● Exercise objective
Extract the stretch of lines that starts at the line with "Screen dimensions: 968x682" and ends at the last line of the data below. Give it exactly, without pictures.

● Task material
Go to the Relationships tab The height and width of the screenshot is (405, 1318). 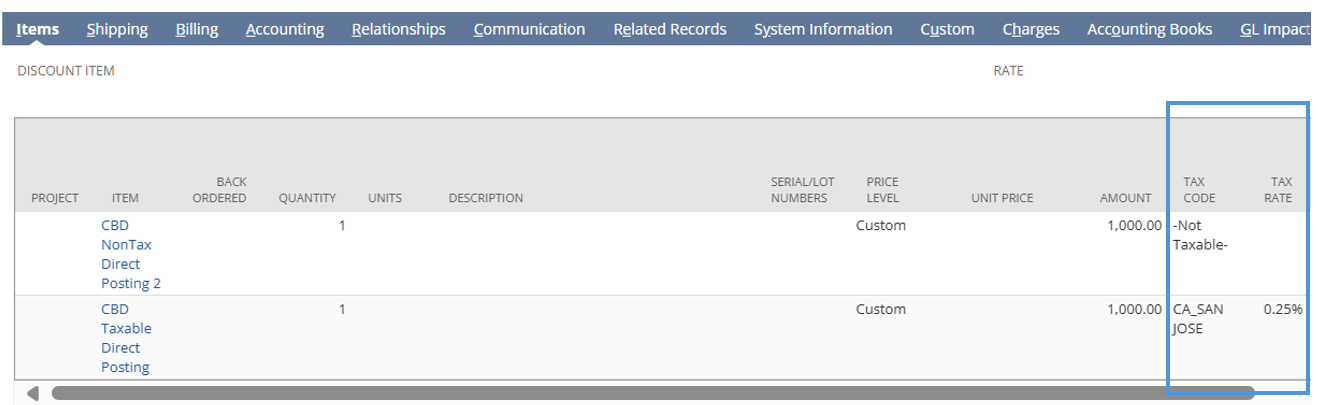coord(399,29)
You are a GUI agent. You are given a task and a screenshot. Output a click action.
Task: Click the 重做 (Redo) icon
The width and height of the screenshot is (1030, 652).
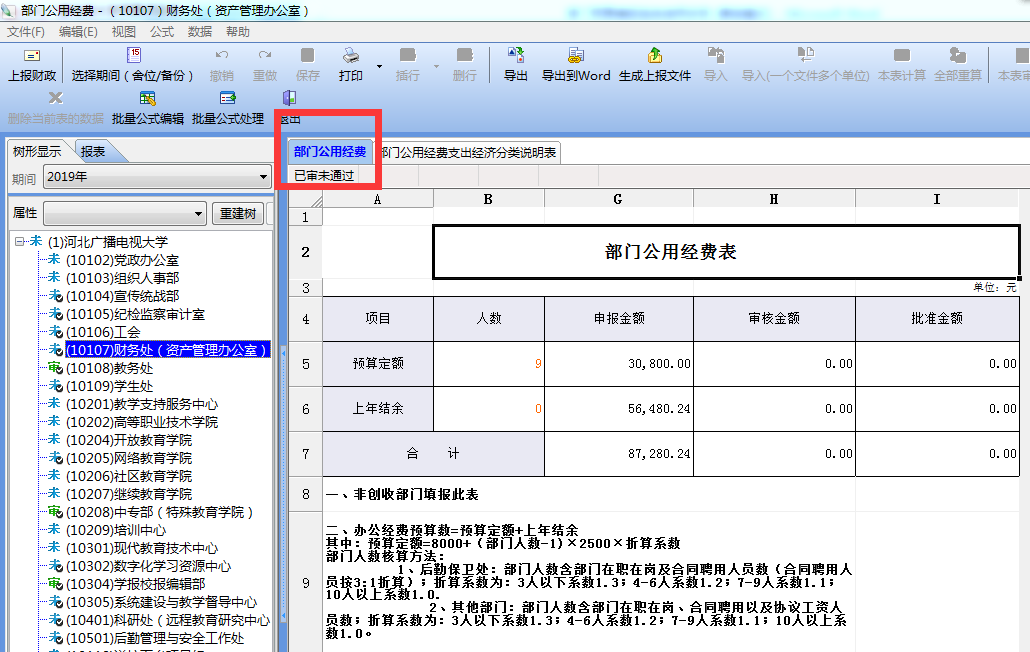coord(265,62)
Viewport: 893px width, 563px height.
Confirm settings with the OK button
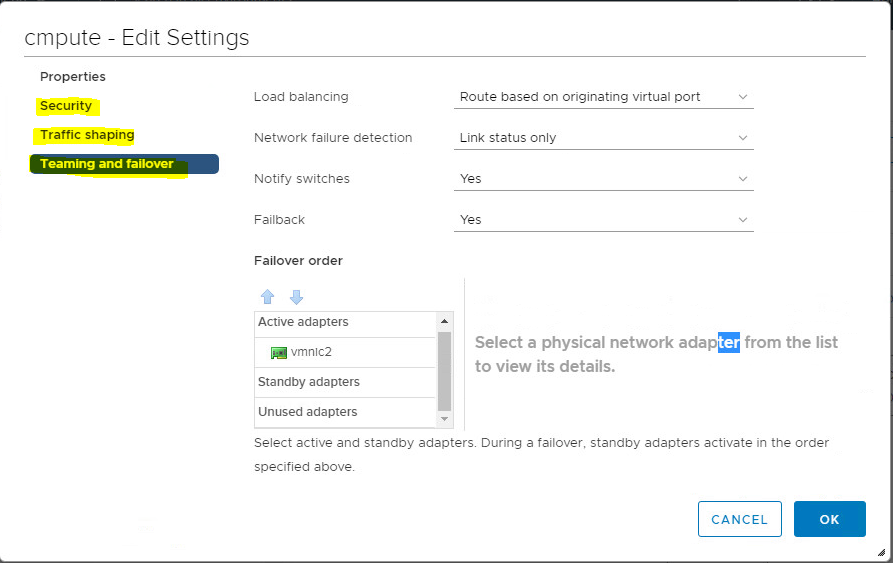[x=829, y=519]
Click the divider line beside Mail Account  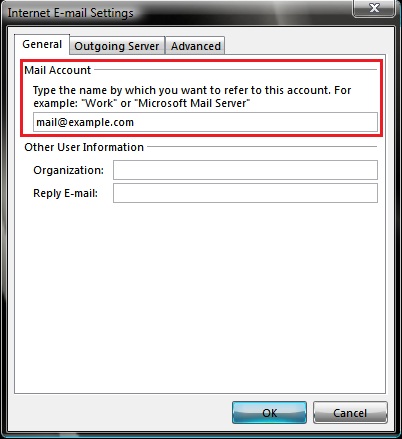pos(235,70)
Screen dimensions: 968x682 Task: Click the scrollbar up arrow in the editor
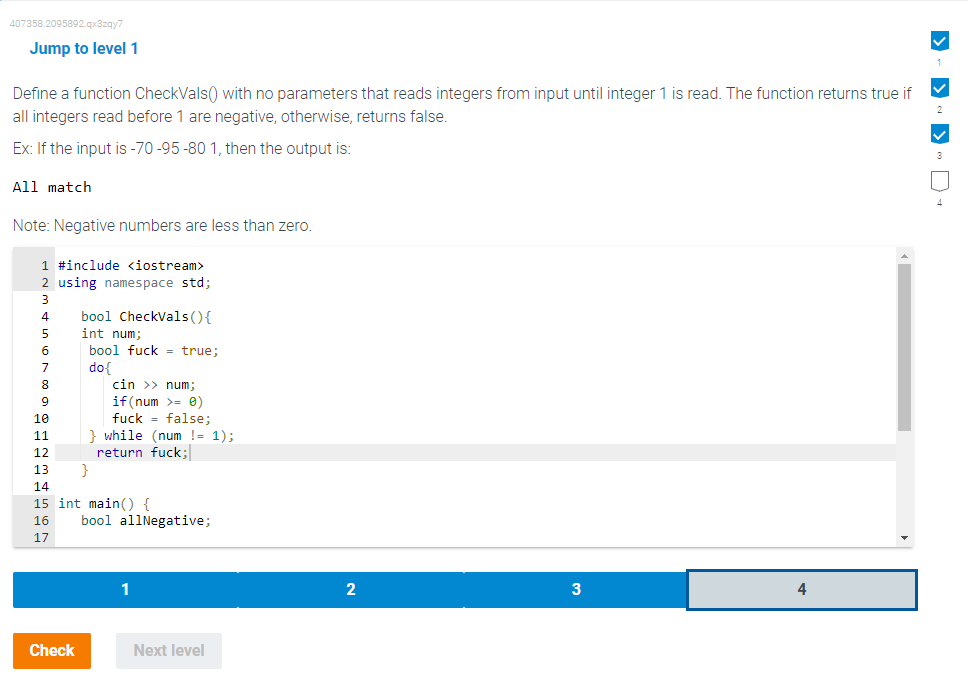tap(905, 254)
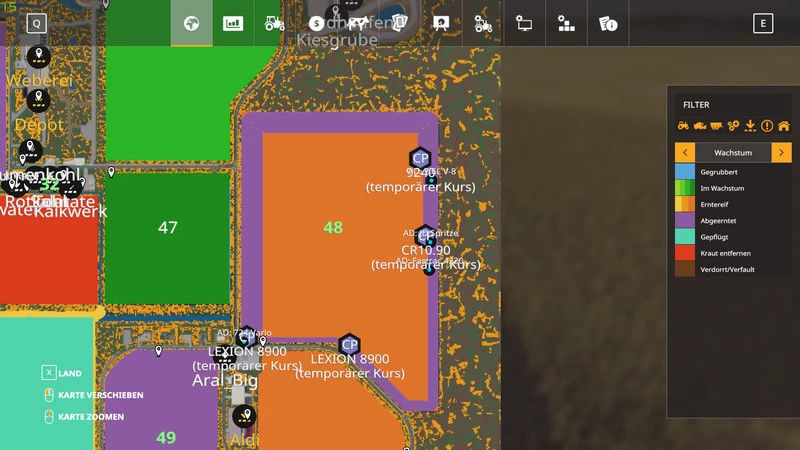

● Response to this exercise
Screen dimensions: 968x682 Task: Click the scrollbar up arrow in the editor
tap(905, 254)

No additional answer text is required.